### DIRECTIONS FOR THIS TASK:
Translate this sentence from the agreement text below into Spanish: "Conclusion of the Agreement is not considered to be confidential by the Parties."

6.4. If the response message is not received by the sender within 30 (thirty) days from the date of sending the appropriate claim message or if the Parties are unable to agree on claim and/or dispute, the latter shall be referred to a court of general jurisdiction according to the Agent's place of residence.
6.5. The Agent may apply to competent organizations when addressing the technical issues in determining the guilt of the Seller as a result of his/her misconduct in the use of the Internet or the Web Site, as well as for examining the Principal's messages. If the Seller's guilt is ascertained, the latter shall indemnify the costs for the executed examinations.
7.1. Conclusion of the Agreement is not considered to be confidential by the Parties.
7.2. However, the Parties shall not disclose information concerning the Contract conditions, as well as other information received by the Parties during performance of their contractual obligations unless the consent to such disclosure is issued in writing and signed by the Parties.
7.3. In case the Seller provides his/her personal data, the Agent may process that data by automatic means or without them, including collection, storage and use of the data by the Agent in order to fulfill obligations to the Seller in accordance with this Agreement. The Agent shall provide the confidentiality of the Seller's personal data and shall take the necessary technical and organizational measures to protect that personal data against unauthorized or accidental access, destruction, modification, blocking, copying, distribution, as well as other illegal activities.
7.4. Disclosure of personal data by lawful request of the law enforcement or other public bodies and officials in the cases and in the manner provided by applicable law is not considered to be a breach of confidentiality.
7.5. Obligations provided in paragraph 7 of the Agreement are fulfilled by the Parties within the terms of the Agreement and within 1 (one) year after the termination of the Agreement unless stated otherwise.
8.1. The text of the present Agreement can be found on the Internet at https://www.mql5.com. It contains all essential terms of the Agreement and is deemed to be an offer.
8.2. The Agreement shall come into force and shall be deemed concluded since its terms are accepted by the Seller (Principal) in the manner prescribed in this Agreement.
8.3. The Agreement may be terminated at any time at the initiative of each of the Parties. The Party initiating the termination of this Agreement shall send a notice to the other Party within 20 (twenty) calendar days prior to the intended date of termination of this Agreement.

Dataset items
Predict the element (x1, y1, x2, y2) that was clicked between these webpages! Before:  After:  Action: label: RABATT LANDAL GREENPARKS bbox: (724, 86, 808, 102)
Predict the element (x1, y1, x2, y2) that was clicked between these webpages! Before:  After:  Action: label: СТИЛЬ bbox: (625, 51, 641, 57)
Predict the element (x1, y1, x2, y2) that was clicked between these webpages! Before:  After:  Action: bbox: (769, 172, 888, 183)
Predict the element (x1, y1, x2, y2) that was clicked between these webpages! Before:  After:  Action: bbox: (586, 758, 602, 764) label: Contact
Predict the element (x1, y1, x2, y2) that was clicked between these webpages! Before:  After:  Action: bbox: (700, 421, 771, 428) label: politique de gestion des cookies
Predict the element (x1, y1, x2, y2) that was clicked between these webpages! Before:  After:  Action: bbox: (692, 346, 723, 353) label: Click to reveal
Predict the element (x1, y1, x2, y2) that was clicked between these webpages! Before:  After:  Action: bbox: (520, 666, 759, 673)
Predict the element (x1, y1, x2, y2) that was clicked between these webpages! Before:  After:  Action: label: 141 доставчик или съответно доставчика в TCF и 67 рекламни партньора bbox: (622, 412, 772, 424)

### WRITTEN RESPONSE:
Las Partes no consideran confidencial la celebración del Acuerdo.